Gear

Technical FAQ: Physics and the bike throw

How does a sprinter's bike throw actually work? Lennard Zinn dives into the physics of rider weight, bike acceleration, and more.

Dear Lennard,
Per classic Newtonian physics the centre of mass of the bike-rider system will continue moving at the same velocity unless an external force is applied. You’re entirely correct that throwing the rider’s weight rearwards relative to the bike does not apply an external force — only pedaling can do that — but it’s not correct to think that this makes no difference in a sprint finish: Moving a 72kg rider backwards X distance must result in moving an 8kg bike forwards 9x distance; so the centre of the rider will cross the line later but the front of the bike will cross the line earlier.

If we say that Sagan is maybe 2cm behind where he would normally be on the bike he’s gained 18cm on the front wheel. Kristoff looks to me to be 10cm forward to a seated position — if he’d just sat back down he’d have gained 9cm and won the stage; a Sagan-distance throw from where he is would gain him 27cm and make the photo redundant.

The heavier you are compared to your bike the more you can gain with a throw.
— Phil

Dear Phil,
You were one who caught my post early last Tuesday. Thanks for your analysis, which, unlike what I had posted briefly on the subject, is spot on.

Last week, after staring cross-eyed at photo-finish images of riders throwing their bikes at the line into the wee hours of the morning, I started thinking about how the bike throw works. I hadn’t begun digging through my veloqna@comcast.net email box for questions to answer for my column until late at night on Monday, and my column goes up on Tuesday morning. I was happy to find the wonderful question about why spokes are curved on photos from photo-finish cameras, and I set about answering it.

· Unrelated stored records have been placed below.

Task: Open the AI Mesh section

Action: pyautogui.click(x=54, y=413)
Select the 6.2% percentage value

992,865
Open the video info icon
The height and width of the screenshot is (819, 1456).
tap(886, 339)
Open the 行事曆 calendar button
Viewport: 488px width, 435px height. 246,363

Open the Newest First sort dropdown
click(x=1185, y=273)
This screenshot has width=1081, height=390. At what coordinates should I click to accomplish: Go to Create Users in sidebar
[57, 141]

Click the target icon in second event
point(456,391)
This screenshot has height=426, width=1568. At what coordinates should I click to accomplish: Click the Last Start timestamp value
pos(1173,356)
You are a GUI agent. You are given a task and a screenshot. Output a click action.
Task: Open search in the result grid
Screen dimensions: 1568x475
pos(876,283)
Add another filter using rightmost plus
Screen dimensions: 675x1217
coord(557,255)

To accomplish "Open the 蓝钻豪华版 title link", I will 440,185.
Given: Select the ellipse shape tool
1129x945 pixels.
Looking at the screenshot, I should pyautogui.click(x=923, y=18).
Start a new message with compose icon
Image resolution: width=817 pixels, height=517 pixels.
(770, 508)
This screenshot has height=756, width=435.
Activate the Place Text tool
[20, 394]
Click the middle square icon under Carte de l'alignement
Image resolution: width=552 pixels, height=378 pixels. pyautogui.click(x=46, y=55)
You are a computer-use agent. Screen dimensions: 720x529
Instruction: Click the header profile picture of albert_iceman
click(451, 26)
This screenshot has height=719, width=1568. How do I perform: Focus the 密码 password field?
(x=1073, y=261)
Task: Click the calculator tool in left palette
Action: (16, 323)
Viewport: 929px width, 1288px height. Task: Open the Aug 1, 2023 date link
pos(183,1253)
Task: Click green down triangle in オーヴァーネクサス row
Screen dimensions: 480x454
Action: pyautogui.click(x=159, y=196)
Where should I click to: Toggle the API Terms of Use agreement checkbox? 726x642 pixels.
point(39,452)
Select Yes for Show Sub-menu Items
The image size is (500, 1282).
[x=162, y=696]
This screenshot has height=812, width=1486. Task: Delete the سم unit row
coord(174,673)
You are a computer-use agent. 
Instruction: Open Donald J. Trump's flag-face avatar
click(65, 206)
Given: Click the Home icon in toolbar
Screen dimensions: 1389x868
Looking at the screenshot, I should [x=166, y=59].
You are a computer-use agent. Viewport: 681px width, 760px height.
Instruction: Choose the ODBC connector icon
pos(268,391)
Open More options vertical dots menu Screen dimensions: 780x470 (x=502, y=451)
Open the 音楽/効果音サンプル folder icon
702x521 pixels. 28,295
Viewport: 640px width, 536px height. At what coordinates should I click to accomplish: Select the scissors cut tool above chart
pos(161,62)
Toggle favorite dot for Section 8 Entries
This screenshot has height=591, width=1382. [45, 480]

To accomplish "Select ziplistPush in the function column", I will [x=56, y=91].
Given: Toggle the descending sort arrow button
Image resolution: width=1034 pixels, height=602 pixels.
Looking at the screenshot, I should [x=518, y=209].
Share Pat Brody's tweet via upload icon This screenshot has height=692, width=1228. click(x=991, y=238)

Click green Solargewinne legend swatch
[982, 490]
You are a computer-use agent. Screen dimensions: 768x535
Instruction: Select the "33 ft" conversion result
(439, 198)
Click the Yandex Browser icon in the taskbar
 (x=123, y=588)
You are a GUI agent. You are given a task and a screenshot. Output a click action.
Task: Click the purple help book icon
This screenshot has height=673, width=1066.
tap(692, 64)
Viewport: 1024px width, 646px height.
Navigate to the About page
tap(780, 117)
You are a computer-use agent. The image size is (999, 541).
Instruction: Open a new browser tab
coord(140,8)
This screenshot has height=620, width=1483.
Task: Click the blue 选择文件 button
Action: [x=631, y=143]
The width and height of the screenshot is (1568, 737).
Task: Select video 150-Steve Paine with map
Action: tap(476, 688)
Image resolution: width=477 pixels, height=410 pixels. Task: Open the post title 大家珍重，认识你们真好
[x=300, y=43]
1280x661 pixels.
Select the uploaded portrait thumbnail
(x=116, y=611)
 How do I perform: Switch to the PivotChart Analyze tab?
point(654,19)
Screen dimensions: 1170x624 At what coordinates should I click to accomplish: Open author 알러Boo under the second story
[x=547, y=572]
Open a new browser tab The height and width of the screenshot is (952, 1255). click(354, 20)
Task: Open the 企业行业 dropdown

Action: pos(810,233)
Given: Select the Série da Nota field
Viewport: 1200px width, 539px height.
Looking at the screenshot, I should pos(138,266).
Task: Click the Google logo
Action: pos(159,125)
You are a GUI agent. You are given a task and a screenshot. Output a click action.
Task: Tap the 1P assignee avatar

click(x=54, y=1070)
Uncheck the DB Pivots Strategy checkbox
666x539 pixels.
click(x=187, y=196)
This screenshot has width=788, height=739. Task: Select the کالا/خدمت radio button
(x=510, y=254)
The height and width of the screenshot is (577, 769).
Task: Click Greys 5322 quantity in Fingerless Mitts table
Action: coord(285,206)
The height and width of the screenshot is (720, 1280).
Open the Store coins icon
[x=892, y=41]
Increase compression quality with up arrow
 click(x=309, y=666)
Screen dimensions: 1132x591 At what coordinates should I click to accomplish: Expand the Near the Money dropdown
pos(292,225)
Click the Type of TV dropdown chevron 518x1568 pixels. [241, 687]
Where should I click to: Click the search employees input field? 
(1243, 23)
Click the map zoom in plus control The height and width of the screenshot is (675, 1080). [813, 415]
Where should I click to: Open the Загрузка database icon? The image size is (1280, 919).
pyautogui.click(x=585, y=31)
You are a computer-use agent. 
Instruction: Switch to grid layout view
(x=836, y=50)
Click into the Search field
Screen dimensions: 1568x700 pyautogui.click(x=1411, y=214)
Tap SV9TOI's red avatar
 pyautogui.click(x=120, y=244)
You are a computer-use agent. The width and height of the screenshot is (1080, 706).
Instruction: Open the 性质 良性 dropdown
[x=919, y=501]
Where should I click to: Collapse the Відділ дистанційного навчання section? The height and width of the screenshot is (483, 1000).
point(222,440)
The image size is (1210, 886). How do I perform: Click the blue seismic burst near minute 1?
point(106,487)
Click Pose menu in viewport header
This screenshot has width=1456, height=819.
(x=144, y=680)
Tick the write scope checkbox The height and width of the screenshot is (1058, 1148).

In a sleep-deprived state after answering that question, I thought I had come up with a revelation that the bike throw is a myth. I then went on to write out a wild theory regarding last Monday’s defeat by Peter Sagan of Alexander Kristoff by a hair in a photo finish that was attributed to the Slovak throwing his bike forward better than the Norwegian. Ignoring a lesson that I had learned many times before, namely not sending in an article that I work on late at night until I’ve slept on it, I sent it in right then. I awoke late the following morning with a jolt, wondering, “What was I thinking?”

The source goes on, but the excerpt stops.